--- WORK TASK ---
Take the line that contains "Click the blue Reach legend swatch" and each line after it to the end of the material below, and return them exactly, minus the pictures.

--- INFORMATION ---
# # # # #

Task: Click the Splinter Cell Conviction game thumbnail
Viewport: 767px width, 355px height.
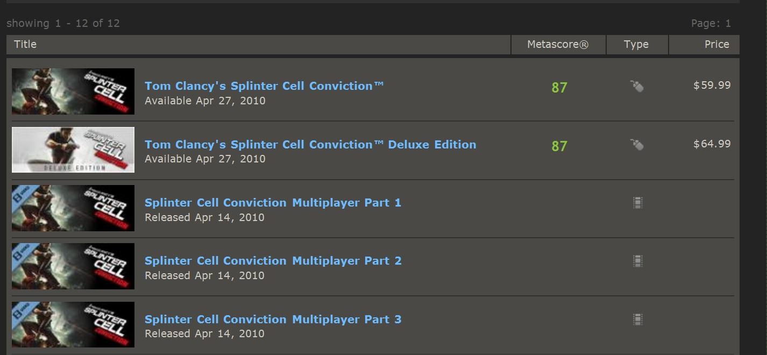Action: coord(73,91)
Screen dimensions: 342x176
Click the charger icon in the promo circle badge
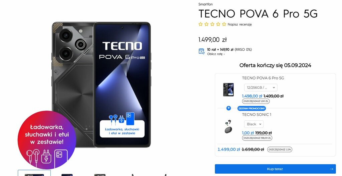click(x=46, y=156)
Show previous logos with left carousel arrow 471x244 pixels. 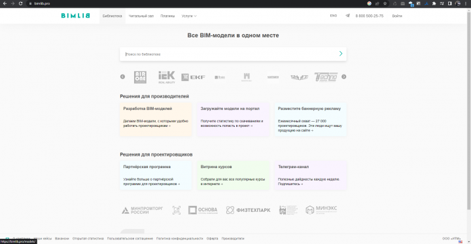click(x=122, y=77)
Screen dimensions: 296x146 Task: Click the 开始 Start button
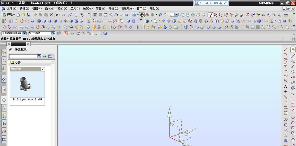coord(8,15)
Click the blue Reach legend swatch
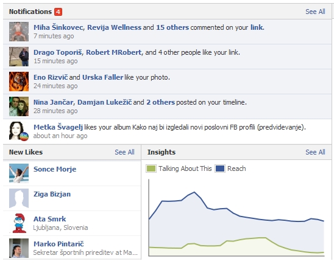 [220, 168]
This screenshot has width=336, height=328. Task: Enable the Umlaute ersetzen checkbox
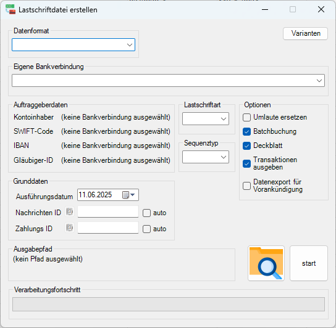pos(246,118)
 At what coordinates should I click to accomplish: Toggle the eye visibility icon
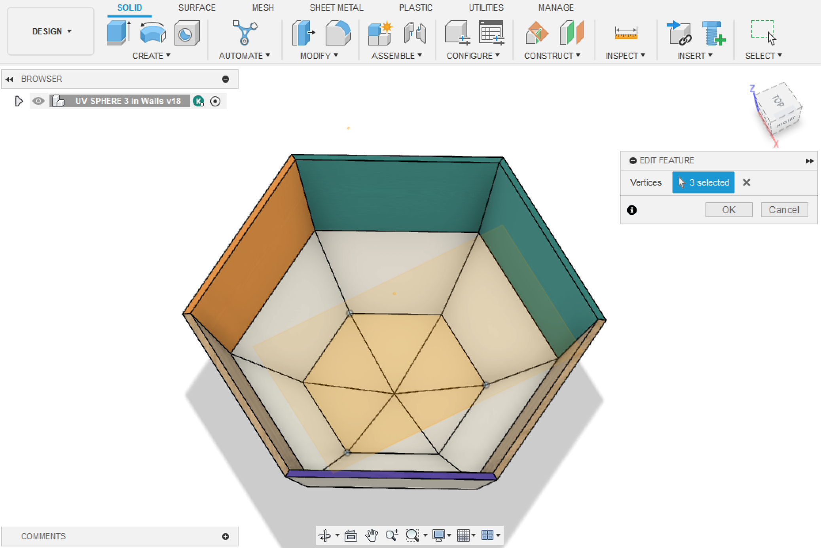pos(38,101)
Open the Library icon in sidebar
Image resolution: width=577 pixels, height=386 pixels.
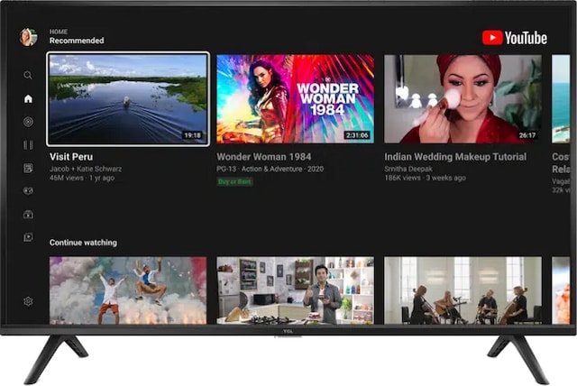28,237
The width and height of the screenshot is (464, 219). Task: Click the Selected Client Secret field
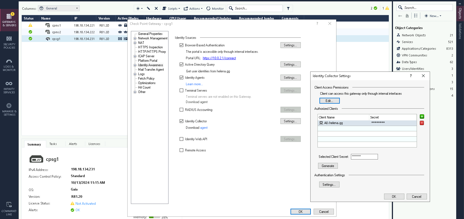pyautogui.click(x=364, y=157)
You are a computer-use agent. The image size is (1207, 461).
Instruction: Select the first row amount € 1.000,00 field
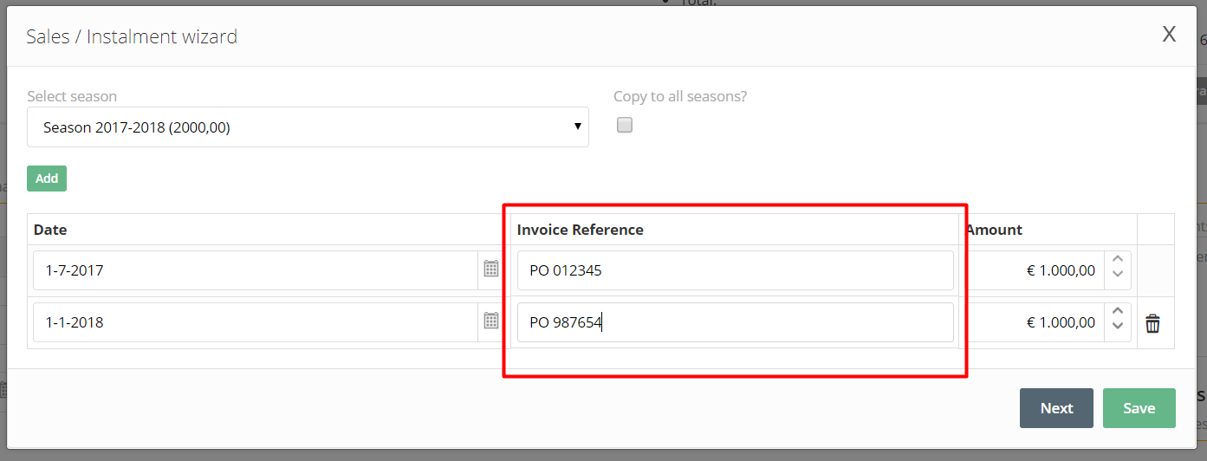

# # # # #

--- SOLUTION ---
Click the blue Reach legend swatch
 [220, 168]
This screenshot has width=336, height=328. Task: Enable the Umlaute ersetzen checkbox
pos(246,118)
 At what coordinates should I click to accomplish: Toggle the eye visibility icon
pos(38,101)
Open the Library icon in sidebar
Image resolution: width=577 pixels, height=386 pixels.
28,237
The width and height of the screenshot is (464, 219). Task: Click the Selected Client Secret field
pyautogui.click(x=364, y=157)
You are a computer-use agent. The image size is (1207, 461).
Instruction: Select the first row amount € 1.000,00 field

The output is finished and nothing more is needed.